**Work task**: Would you repeat, exactly as given, the line with "Task: Click the first" and every line after it to the end of the entries?

**Data for analysis**:
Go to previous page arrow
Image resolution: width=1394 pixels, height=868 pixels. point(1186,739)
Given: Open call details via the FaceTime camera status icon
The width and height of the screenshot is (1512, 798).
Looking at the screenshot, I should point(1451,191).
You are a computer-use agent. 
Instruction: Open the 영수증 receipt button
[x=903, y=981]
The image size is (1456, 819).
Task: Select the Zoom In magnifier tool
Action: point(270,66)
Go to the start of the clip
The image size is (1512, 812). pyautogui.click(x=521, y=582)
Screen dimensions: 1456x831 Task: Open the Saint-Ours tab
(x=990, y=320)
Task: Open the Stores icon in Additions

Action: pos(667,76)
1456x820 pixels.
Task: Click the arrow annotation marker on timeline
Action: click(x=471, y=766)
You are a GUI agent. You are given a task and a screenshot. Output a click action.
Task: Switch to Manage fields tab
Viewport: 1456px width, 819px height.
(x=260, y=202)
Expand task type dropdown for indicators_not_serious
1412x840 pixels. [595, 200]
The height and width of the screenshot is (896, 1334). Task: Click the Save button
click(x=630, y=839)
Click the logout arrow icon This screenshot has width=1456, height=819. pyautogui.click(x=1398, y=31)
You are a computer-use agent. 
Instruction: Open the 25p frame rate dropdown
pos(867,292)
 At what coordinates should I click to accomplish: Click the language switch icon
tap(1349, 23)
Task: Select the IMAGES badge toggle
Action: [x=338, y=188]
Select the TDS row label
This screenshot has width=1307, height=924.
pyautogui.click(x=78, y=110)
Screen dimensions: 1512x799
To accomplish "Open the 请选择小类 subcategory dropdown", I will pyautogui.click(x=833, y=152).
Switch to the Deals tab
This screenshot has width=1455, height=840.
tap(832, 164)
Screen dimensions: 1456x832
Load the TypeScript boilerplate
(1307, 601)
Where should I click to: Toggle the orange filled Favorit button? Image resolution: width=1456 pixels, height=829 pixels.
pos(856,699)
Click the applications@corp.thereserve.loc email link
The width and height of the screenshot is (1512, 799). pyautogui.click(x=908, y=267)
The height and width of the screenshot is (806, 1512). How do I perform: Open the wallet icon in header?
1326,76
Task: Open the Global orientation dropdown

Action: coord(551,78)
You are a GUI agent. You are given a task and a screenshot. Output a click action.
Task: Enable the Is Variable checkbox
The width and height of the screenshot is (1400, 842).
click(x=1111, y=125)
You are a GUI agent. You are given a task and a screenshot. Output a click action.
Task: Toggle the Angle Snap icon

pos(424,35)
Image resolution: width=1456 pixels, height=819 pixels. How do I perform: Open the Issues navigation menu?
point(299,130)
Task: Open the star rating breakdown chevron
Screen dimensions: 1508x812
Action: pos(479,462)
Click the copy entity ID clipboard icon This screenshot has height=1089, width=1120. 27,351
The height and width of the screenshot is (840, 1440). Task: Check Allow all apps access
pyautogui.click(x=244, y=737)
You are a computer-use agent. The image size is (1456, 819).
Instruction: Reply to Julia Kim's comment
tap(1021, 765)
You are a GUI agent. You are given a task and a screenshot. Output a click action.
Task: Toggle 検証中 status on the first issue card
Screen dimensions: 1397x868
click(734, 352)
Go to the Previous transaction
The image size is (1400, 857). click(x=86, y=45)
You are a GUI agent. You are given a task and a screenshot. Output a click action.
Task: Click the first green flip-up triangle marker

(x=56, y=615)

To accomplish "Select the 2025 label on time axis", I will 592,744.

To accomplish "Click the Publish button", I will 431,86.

**Output for this task**:
Task: Click the first green flip-up triangle marker

(x=56, y=615)

To accomplish "Select the 2025 label on time axis", I will 592,744.

To accomplish "Click the Publish button", I will 431,86.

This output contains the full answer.